§ PARTS OF THE EXERCISE
**A)** Update the passage on the Recension and the RDL, beginning at the words "The teacher settles" and stopping after "of all students.". Replace "teacher" with "instructor".
**B)** In the passage on the Recension and the RDL, why is the teacher satisfied with his solution?
**C)** According to the passage on the Recension and the RDL, how long did the labor to produce the RDL take?

§ SELECTED EXCERPT
+ + + + +

Does anyone dispute the standard as being the Recension? If yes, who? Then that is where there is a dispute and point of discussion right from the start.

If the standard, however, is acknowledged but not followed, then it is a question of education, obedience and authority. If the 1965 liturgicon and directives concerning it somehow are incapable of being followed, how does the RDL solve the problem?

If "no one in authority seemed to care," does authority now care about the RDL? If not, then what is the purpose of the 12 year labor to produce it? If yes, then why not just have had the same authority acting similarly in behalf of the accepted standard of the Recension and its faithful translation in the 1965 liturgicon?

The situation is like a book that is assigned to be read by a teacher. It happens that while some read the entire book, others do not, and read only excerpts. So the teacher gives directions on what portions of the book are required. But some students still do not follow the directions.

The teacher settles on a solution. He takes only the required excerpts and forms a new book. While he is at it, he also changes the text to adjust for irregularities caused by the abridgment and he also decides to alter the text to make the book more understandable from his point of view. He then requires that all must read the new abridged book and only the new book. He is satisfied with his solution since now the same standard of the altered-abridged book is required of all students.

+ + + + +

§ RECORDS
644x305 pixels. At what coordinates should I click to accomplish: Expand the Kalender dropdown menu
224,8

+ + + + +

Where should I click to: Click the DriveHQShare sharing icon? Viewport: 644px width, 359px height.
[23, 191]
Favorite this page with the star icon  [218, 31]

+ + + + +

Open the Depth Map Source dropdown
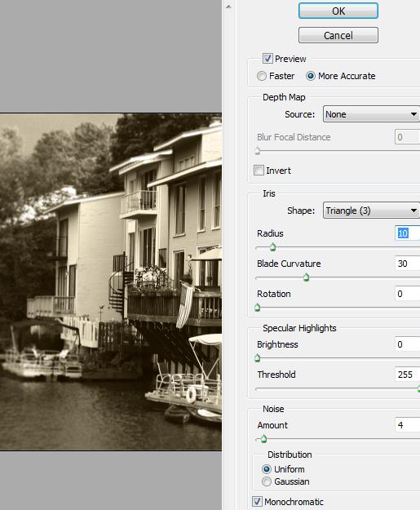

+ + + + +

§ WRITTEN ANSWERS
**A)**
The instructor settles on a solution. He takes only the required excerpts and forms a new book. While he is at it, he also changes the text to adjust for irregularities caused by the abridgment and he also decides to alter the text to make the book more understandable from his point of view. He then requires that all must read the new abridged book and only the new book. He is satisfied with his solution since now the same standard of the altered-abridged book is required of all students.

**B)** He is satisfied because all students are now required to meet the same standard: the altered, abridged book.

**C)** 12 years.